Over at BioLogos, fine-tuning was mentioned. A comment asked whether they wished to do that, since fine-tuning was an “example of intelligent design reasoning”. Here’s my reply:
I’m not certain of the original provenance of fine-tuning arguments, but I know that they cannot be claimed to be the product of “intelligent design reasoning”. One can certainly find fine-tuning among the arguments of natural theology, as in the Rev. William Paley’s 1802 book, “Natural Theology”.
At best, the “intelligent design” creationism advocates can claim that fine-tuning arguments are consonant with their own views, not that they have originated any such argument. “Intelligent design” creationism is about as intellectually barren as the surface of the moon, having raided natural theology and earlier forms of religious antievolution for its content, adding technical epicycles to such standard objections as “what good is half a wing?” and “evolution is too improbable”. Of course, “intelligent design” creationism is simply a sham engaged in to inject as many religious antievolution arguments as possible into the public school curriculum, so it is not unexpected that its advocates would seek to borrow justification wherever they think they can find it.

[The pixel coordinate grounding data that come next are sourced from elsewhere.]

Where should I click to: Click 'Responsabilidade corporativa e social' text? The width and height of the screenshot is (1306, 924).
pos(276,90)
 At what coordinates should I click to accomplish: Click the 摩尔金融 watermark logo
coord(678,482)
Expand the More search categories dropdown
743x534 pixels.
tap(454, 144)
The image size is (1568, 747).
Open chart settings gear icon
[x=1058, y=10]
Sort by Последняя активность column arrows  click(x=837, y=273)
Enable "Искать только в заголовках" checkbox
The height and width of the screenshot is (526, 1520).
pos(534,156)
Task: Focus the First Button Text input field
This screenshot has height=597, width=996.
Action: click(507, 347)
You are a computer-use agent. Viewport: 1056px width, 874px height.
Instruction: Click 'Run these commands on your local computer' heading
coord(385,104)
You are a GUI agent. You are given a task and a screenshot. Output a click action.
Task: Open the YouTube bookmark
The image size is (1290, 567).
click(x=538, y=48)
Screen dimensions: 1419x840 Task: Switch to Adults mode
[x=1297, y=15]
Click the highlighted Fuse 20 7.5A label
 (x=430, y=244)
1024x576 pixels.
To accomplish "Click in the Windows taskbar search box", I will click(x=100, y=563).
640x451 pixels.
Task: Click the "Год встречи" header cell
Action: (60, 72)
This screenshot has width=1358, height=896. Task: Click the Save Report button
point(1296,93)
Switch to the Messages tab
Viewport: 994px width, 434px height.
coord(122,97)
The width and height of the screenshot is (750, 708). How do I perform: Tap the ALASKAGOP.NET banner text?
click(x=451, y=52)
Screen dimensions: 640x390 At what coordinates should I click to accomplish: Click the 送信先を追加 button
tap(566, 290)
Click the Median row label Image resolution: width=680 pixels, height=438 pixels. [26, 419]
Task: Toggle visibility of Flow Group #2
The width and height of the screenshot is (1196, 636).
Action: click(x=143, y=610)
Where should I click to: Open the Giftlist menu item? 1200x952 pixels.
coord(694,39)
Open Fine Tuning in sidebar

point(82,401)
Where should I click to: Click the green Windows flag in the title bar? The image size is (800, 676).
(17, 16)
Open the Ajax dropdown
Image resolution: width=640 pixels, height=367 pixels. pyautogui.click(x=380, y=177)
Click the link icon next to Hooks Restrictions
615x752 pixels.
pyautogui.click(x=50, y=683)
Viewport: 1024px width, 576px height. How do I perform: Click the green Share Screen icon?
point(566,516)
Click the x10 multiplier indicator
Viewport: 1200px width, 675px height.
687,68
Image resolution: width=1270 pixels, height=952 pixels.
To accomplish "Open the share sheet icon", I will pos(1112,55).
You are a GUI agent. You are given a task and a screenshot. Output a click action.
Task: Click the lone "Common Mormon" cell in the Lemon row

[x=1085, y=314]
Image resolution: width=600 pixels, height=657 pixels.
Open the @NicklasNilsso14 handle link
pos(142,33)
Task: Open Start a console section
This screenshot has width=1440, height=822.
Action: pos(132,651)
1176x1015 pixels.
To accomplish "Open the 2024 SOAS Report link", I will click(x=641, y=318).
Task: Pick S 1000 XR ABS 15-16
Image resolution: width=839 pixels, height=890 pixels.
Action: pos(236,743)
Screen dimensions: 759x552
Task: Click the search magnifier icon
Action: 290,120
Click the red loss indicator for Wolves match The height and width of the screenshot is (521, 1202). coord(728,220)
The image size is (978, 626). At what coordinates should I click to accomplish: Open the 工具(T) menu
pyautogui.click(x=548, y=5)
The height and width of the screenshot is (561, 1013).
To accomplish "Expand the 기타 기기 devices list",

Christians who embrace fine-tuning arguments would do well to look to the earlier and honest examples of its use as apologia for the nature and attributes of God, and to reject the associations with the inherently deceptive modern religious antievolution movement under any of its misleading labels — scientific creationism, creation science, intelligent design, critical analysis, strengths and weaknesses, academic freedom, and others.